The US options exchange started with the founding of the CBOE (Chicago Board Options Exchange) in 1973.  At the beginning there were a total of 16 equities that had only call options.  In 1977 they began to trade put options.  There are now over 5 different exchanges actively trading options.

In 1975 the SEC (Securities and Exchange Commission) approved the OCC (Options Clearing Corporation) with the sole purpose of clearing all US based options.  A clearing firm’s job is to facilitate execution by transferring funds, assigning deliveries, and guaranteeing the contracts.

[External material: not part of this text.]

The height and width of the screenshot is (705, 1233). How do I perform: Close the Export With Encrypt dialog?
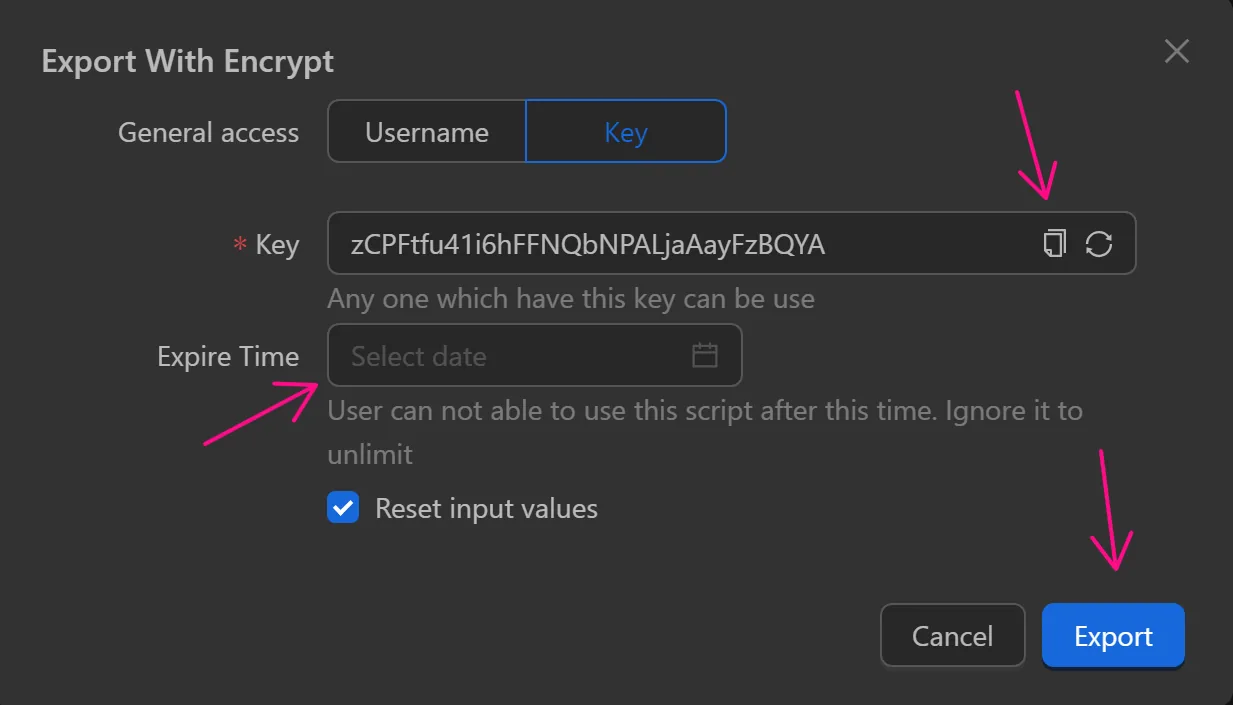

Options were a hit when they first appeared.  In 1975 18 million contracts traded.  By 1978 that number had more than tripled to 60 million contracts.  The increase in contracts continued to climb until the 1987 stock market crash.  After the stock market crash investors were still uneasy.  In 1991 only 2/3 of the peak level contracts were traded.  In 1983 we saw the first options traded on an index, the S&P 500.  This was a big development since it was from this that led to the formation of the VIX.  The VIX is the volatility index, fear index, based on the prices of S&P 500 options.

Enthusiasm for the options market didn’t return until the 1990s.  During these times we saw the introduction of LEAPS (Long-term Anticipation Securities) which allowed investors to buy options that expired over a year.  We also saw the formation of the OIC (Options Industry Council) which is a non-profit organization developed to educate people on the risk and benefits of options.